- Born: Robert Guy Desrosiers October 10, 1953 (age 71) Montreal, Quebec, Canada
- Known for: Dancer; Choreographer;
- Movement: Modern/Contemporary dance

= Robert Desrosiers =

Canadian dancer and choreographer

Robert Guy Desrosiers (born October 10, 1953) is a Canadian dancer and choreographer. After a brief dance career, he founded the Desrosiers Dance Theatre and choreographed surreal and theatrical dances. After the company’s disbandment, he pursued a variety of artistic professions before returning as a freelance choreographer.

==Early life and dance career==
Desrosiers was born in Montreal, Quebec.

In 1965 he studied at the National Ballet School and briefly danced with the National Ballet of Canada. His tenure with them was short-lived and he left to dance and perform in various dance companies in North America and Europe.

When he moved back to Toronto, he performed with various companies such as Ballet Ys, Dancemakers and Toronto Dance Theatre.

==Choreography and Desrosiers Dance Theatre==
Inspired by his own choreography ideas, he created a Toronto-based dance company called Desrosiers Dance Theatre in 1980. Some of his early work included Nightclown (1980), Fools Table (1982), and Ultracity (1986) These early works often had dance mixed with elements of theatricality and acrobatics. He often focused on surreal spectacles with fantastical sets, props and costumes.

During the 1980s and 1990s, Desrosiers typically did not create work outside of his company. An exception to this was Blue Snake, commissioned by Eric Bruhn for the National Ballet of Canada. This choreography included three-dimensional sets with automated mechanical structures and surrealistic costumes. While popular, the production was expensive to produce and only showed for one year. This piece gained Desrosiers international attention and led the National Ballet into a new era of their company. The piece was also immortalised in an hour long special produced for television.

Desrosiers was commissioned by the 1988 Calgary Olympics Arts Festival to produce Incognito. Desrosiers danced the role of the main character, who suffers from a mental breakdown and explores various mental disorders, including multiple personality disorder and schizophrenia. The work was based on events from Desrosiers' own life when he felt that his mind and career were out of control. The piece incorporated many different animals and mythological creatures to bring a surrealistic element to the piece. Desrosiers enlisted the help of Doug Henning and Brian Glow to incorporate quick change magic tricks and vanishing acts. After performing at the Olympics, Desrosiers reworked the piece by removing some of the magic acts and rearranging the narrative plot. The updated piece toured throughout Canada and the United States.

Desrosiers' choreography in the 1990s put more emphasis on movement and less on theatricality. Some of this work included Jeux (1990) and Black & White in Colour (1993).
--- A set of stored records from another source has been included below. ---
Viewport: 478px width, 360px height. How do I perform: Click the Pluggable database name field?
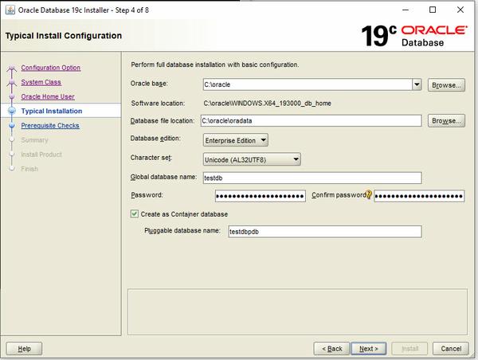323,232
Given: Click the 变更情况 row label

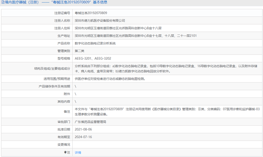Looking at the screenshot, I should point(64,144).
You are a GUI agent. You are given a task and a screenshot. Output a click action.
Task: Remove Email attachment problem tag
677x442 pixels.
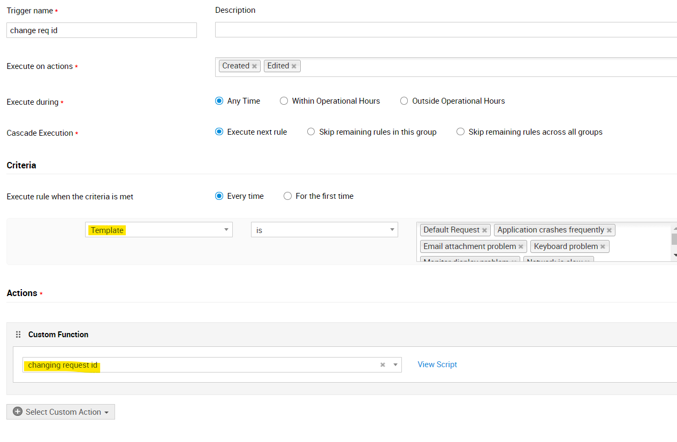[521, 247]
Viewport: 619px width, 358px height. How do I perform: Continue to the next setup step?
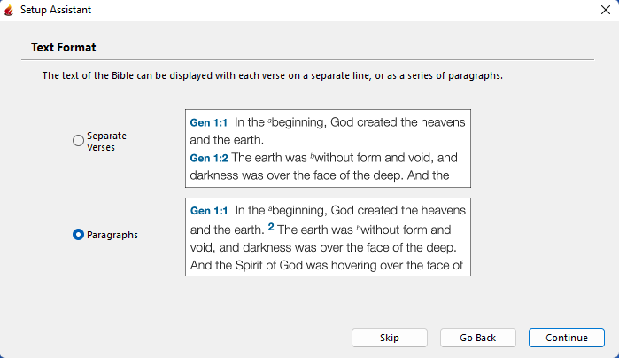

By 1996 Desrosiers returned to theatricality a surreal imagery in his choreography. Desrosiers attempted to stage a complete season of work at what was then known as the O'Keefe Centre. Although seen as an artistic success, this performance was not financially viable. This combined with a decrease in government grants due to government budget cuts and a perceived notion that his choreography was not evolving artistically. Desrosiers was also suffering from a major injury to his right hip, which developed into arthritis. In 1999 the company ceased its operations.

==Other work==
When his company disbanded, Desrosiers retreated from the dance community. He had very little money and relied on his family for support. He pursued his interest in visual arts in a cabin on a lake near Bancroft, Ontario.

In 2003 Desrosiers was cast as a choreographer in Robert Altman’s The Company. In the film, Desrosiers' character is creating a new choreography for the company. In actuality, he is depicting the creation of his previous work, Blue Snake.

Desrosiers hosted a documentary about dancemakers in the Canadian community with Bravo! Canada from 2004-2006.

In 2007 he was commissioned by Canada's Ballet Jörgen to create Rendezvous.

Desrosiers underwent hip surgery in 2010 to treat his arthritis. The successful operation allowed Desrosiers to begin teaching his choreography again without as much pain. This gave Desrosiers the passion to rebuild his dance career.

Desrosiers returned to Ballet Jörgen in 2013 to create Bouffonia, a choreography that returned to his style of surreal dance with theatricality. The name is based on the French word for clown or jester, and incorporates elements of commedia dell'arte. The music for the piece was composed shortly before the dance premiered, so the dancers practiced with metronomes to set the tempos.

==Awards==
In 1980 Desrosiers was the first recipient of the Jacqueline Lemieux Prize by the Canada Council. He later won the Jean A. Chalmers Award for choreography in 1985.